Worth Repeating: Evidence-Based Care Guidelines for Pediatric Constraint Induced Movement Therapy
[Source: Cincinnati Children’s Hospital]
One of three children with cerebral palsy (CP) experiences hemiparesis: impairment affecting one side of the body (Himmelmann 2005 [D], Hagberg 2000 [O]). Hemiparesis is also common among children who experience traumatic brain injuries, childhood strokes, and other central nervous system conditions.
Neonatal brachial plexus injury (BPI) caused by a birth or traumatic injury to the brachial plexus (an injury of the peripheral nervous system), occurs in about 1.5 per 1000 live births.(Foad 2008 [D]) Similar to children with hemiparesis, these children often present with poor functioning of one arm while the other arm is usually without problems.
Children with impaired functioning of one of their arms can have disabling symptoms affecting play, school, and self-care. Hand and arm functioning may be affected by abnormal muscle tone and flexion synergies, decreased strength, decreased active and passive range of motion, altered sensation, and neglect (Eliasson 2006 [X]).
Also, children with hemiplegia due to central nervous system damage are often affected by mirror movements–unconscious and uncontrolled movement of one hand following the same pattern as the contralateral hand—impacting the ability to use two hands when the hands are required to do different movements (for example, one hand stabilizes an object while the other acts on the object). (Eliasson 2006 [X])

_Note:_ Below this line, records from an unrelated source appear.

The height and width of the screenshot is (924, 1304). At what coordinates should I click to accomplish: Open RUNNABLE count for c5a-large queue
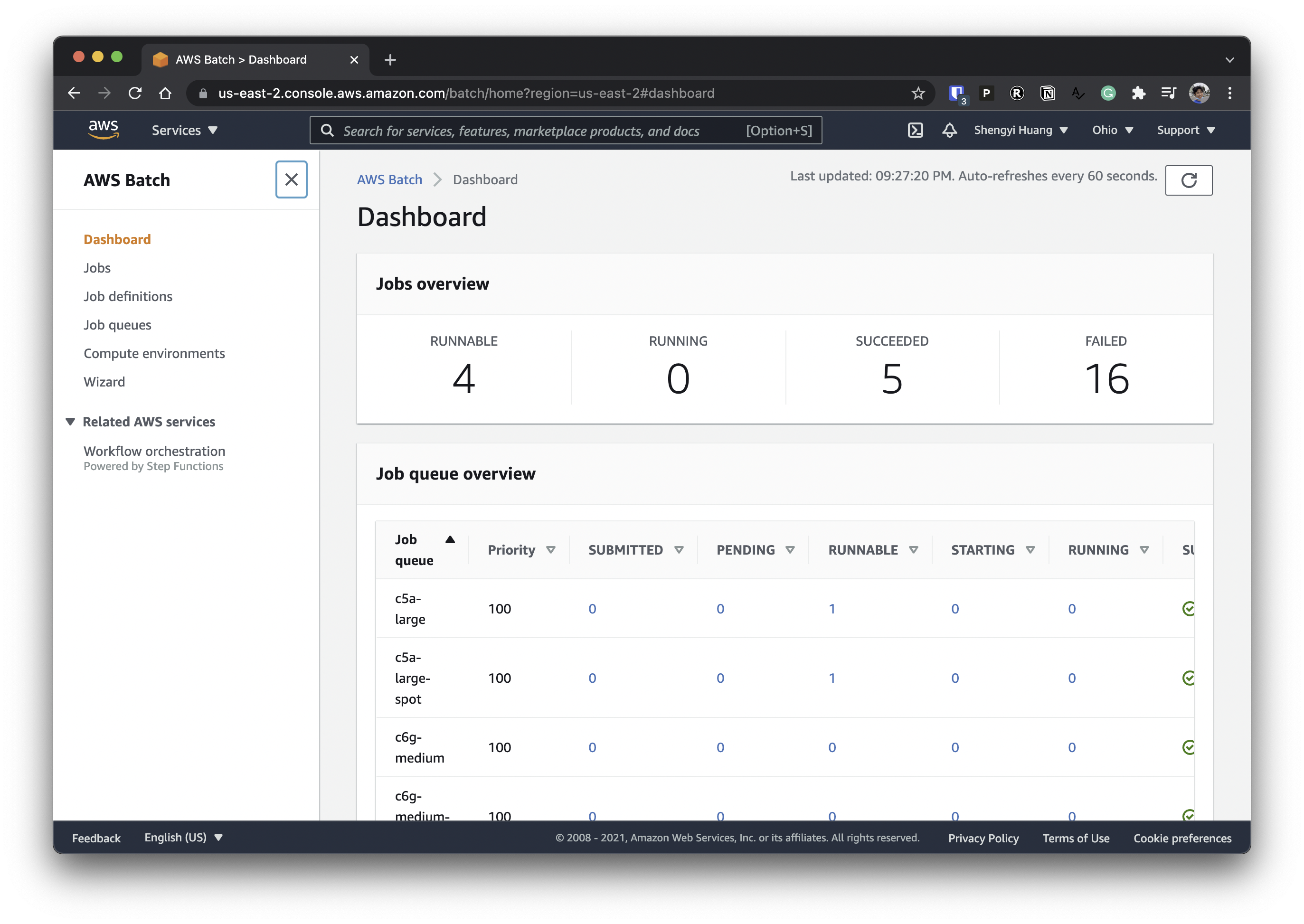click(831, 609)
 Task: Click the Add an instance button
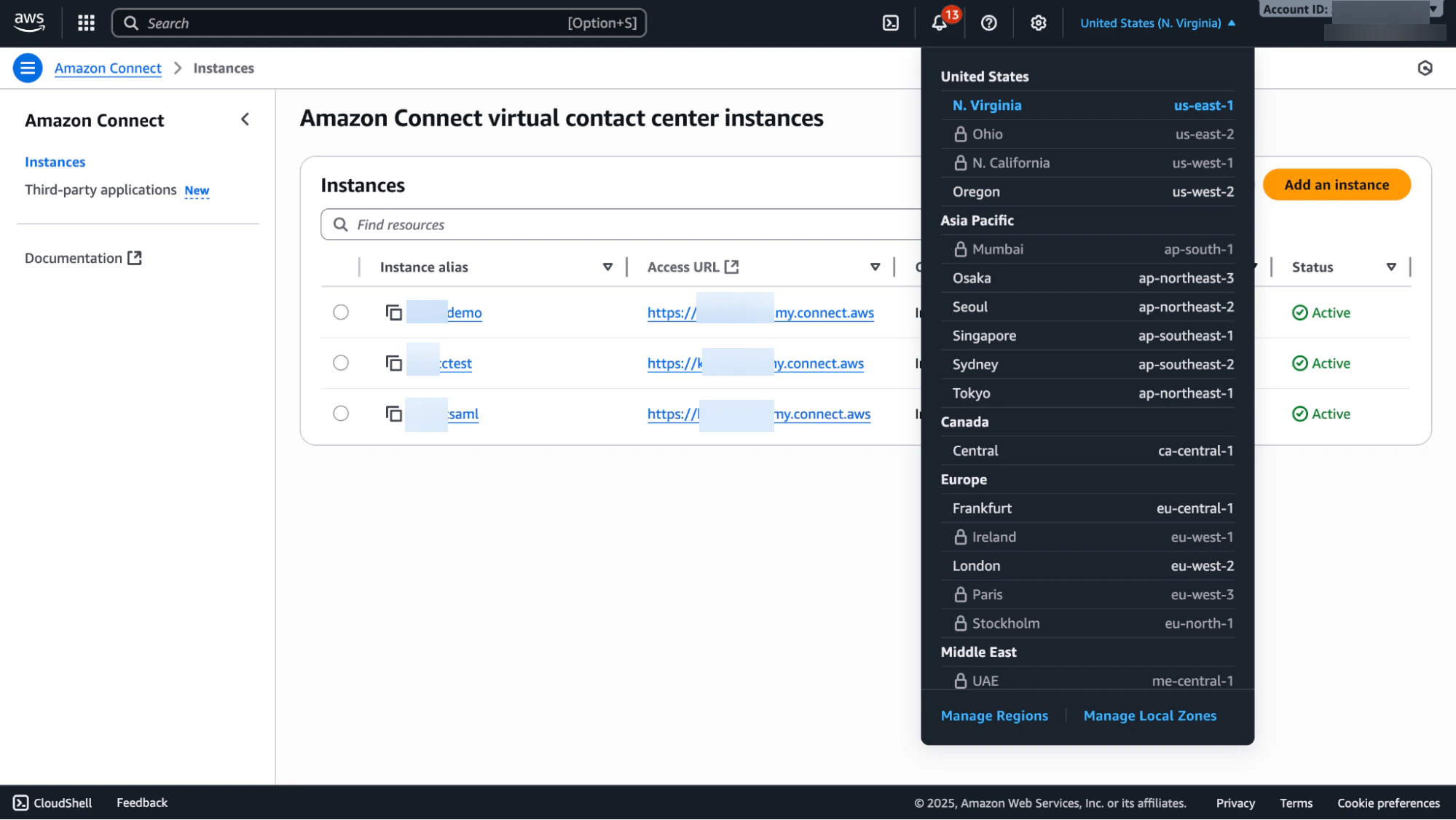(x=1336, y=184)
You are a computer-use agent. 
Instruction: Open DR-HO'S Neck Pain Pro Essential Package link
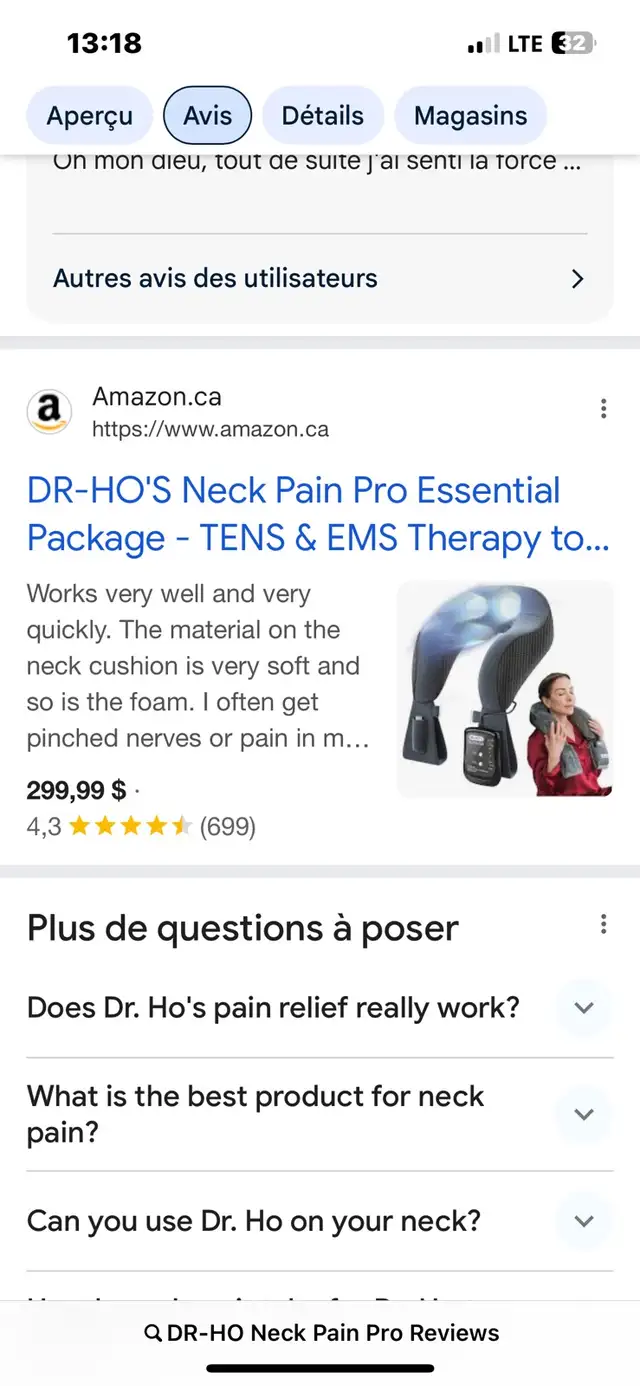(318, 515)
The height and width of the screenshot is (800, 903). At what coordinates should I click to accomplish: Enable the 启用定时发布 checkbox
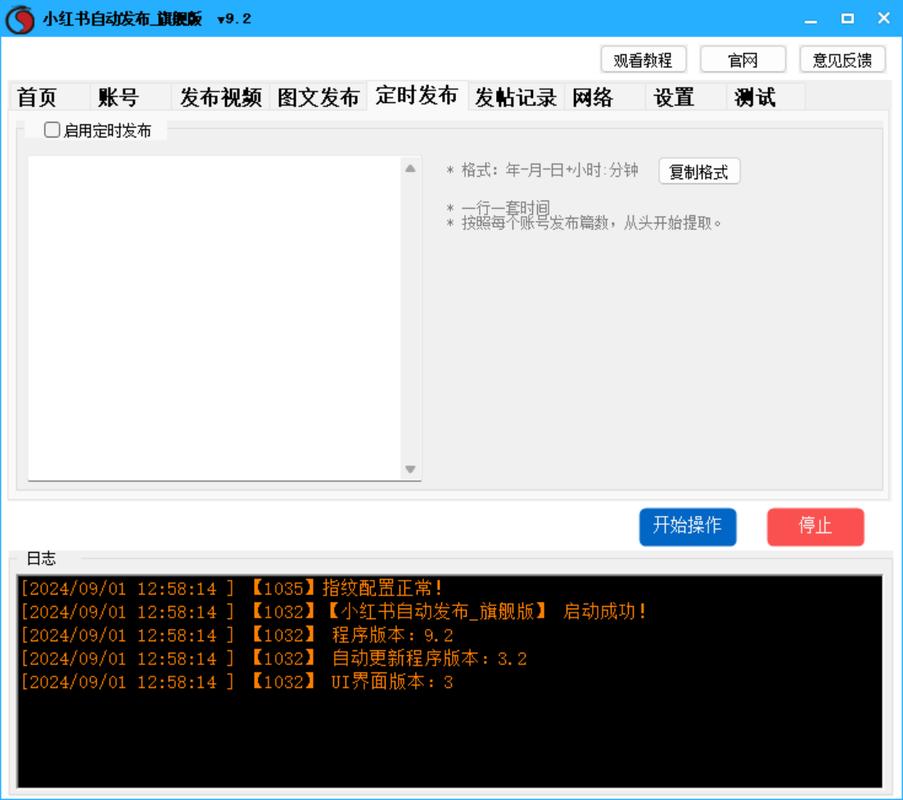pos(52,130)
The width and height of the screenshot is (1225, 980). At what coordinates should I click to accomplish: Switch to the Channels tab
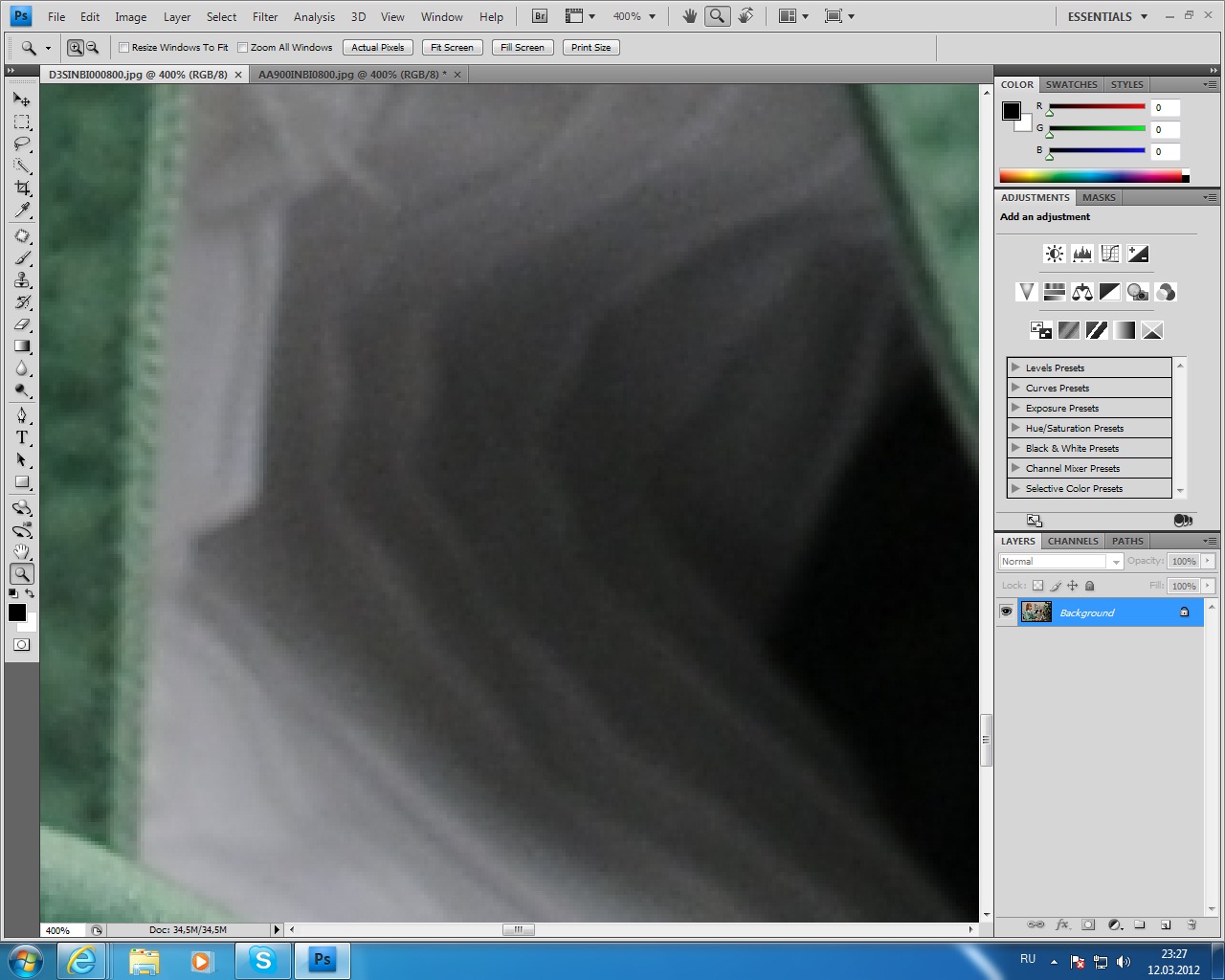[x=1072, y=541]
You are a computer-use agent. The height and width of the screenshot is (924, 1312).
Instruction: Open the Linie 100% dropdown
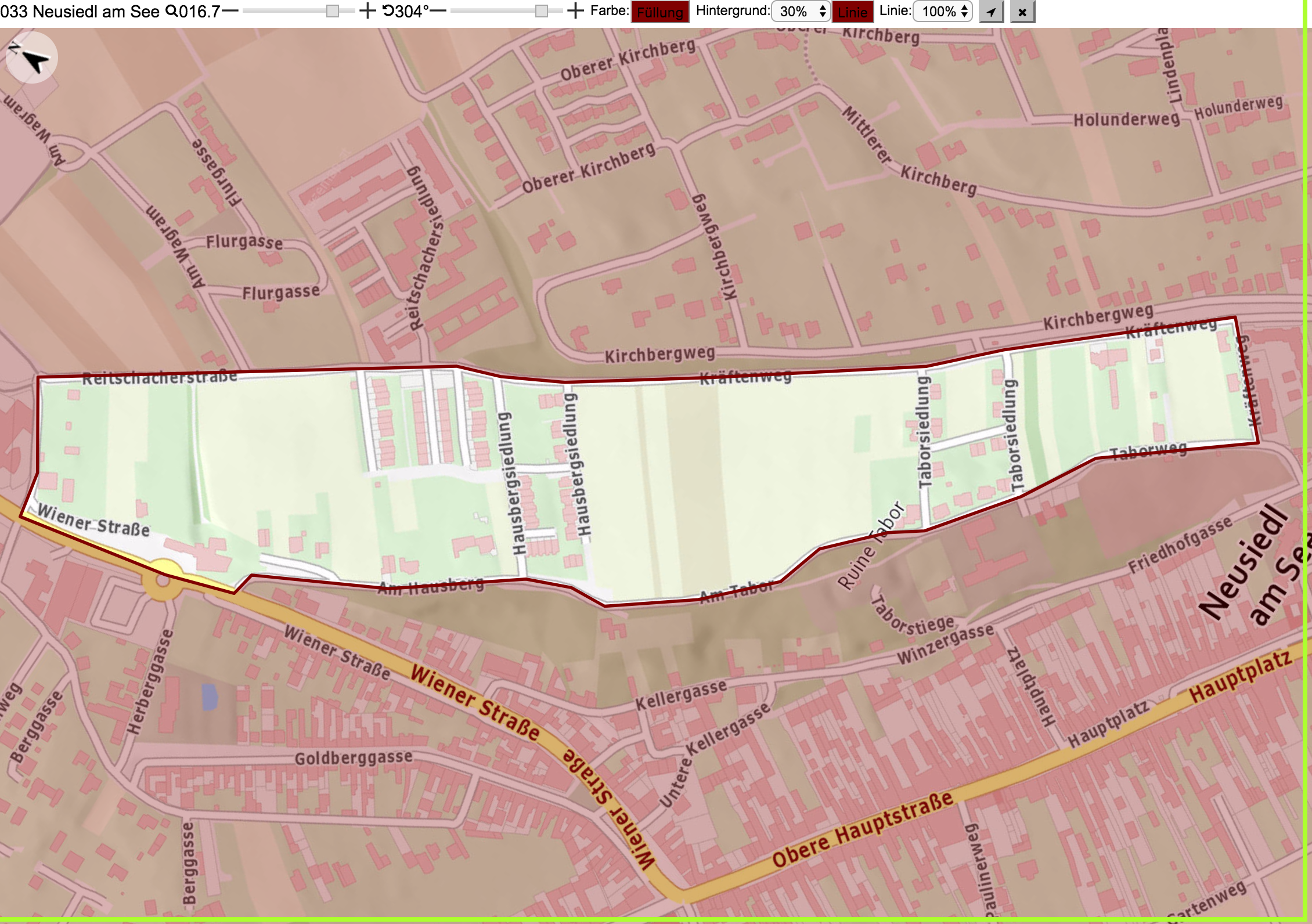[x=943, y=12]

Current theory suggests that children with unilateral upper extremity impairment must overcome “developmental non-use”, a term indicating that the children never have effectively used the impaired upper extremity (Gordon 2006 [C]). Another term frequently used in literature is “learned non-use”, a term referring to hemiplegia in an individual who previously had functional use of the arm (e.g. a person who had an acquired stroke or traumatic brain injury) (Taub 1999 [S]).